===== INPUT FOR THIS TASK =====

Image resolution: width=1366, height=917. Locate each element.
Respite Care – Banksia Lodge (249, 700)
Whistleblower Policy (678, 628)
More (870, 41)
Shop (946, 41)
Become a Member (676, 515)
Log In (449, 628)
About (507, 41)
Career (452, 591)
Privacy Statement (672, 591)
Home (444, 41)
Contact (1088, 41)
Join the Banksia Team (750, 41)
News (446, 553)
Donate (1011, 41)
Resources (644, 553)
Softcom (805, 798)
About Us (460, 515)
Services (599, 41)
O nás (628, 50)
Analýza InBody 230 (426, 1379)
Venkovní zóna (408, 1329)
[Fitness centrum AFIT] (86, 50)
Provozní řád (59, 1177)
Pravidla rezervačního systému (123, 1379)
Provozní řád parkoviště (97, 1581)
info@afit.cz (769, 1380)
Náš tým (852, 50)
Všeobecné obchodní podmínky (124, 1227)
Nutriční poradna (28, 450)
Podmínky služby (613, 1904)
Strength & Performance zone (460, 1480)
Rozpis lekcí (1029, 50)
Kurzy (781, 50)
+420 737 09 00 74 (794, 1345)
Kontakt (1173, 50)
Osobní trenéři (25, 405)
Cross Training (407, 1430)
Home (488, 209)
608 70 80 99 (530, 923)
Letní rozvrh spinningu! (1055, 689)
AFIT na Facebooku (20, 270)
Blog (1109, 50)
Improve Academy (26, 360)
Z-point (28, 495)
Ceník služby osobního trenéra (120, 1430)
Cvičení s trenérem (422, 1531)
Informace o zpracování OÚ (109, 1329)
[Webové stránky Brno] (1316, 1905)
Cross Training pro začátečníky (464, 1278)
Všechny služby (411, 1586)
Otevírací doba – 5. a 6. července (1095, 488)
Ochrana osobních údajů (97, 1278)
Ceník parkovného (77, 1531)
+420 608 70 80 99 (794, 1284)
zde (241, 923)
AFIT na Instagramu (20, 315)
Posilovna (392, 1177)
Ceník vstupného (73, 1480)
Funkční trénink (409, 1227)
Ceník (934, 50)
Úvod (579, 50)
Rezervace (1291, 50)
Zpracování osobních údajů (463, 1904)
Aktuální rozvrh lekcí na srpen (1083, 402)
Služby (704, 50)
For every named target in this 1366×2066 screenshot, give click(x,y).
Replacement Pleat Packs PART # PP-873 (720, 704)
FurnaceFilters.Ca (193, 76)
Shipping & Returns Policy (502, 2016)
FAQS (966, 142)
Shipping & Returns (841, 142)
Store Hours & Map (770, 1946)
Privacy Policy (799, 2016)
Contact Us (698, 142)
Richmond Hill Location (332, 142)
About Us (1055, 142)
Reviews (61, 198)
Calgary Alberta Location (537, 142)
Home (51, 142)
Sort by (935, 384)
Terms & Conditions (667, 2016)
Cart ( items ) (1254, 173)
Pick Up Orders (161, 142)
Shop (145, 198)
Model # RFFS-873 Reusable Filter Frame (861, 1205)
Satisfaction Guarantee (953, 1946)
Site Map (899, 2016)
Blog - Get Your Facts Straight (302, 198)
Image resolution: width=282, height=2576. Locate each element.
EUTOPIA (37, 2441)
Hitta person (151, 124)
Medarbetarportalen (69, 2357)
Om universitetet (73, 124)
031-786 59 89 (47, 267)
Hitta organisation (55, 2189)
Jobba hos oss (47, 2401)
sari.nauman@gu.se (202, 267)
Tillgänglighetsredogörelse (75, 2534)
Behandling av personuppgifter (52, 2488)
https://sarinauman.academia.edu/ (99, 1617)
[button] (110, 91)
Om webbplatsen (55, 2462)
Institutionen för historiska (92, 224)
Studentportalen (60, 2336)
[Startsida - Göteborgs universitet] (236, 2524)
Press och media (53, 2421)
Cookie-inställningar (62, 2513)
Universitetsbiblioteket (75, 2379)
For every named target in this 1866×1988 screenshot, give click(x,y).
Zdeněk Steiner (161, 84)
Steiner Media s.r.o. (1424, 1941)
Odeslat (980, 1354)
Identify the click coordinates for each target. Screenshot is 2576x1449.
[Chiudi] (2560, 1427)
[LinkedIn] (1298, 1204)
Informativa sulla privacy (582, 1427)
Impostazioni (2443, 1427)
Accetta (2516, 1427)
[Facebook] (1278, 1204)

=====

WORK REQUIRED |
Read the entries and pick out all lines that include the word "Image".

EXERCISE ANSWER |
Image resolution: width=1366, height=917. Locate each element.
Image resolution: width=282, height=2576. Locate each element.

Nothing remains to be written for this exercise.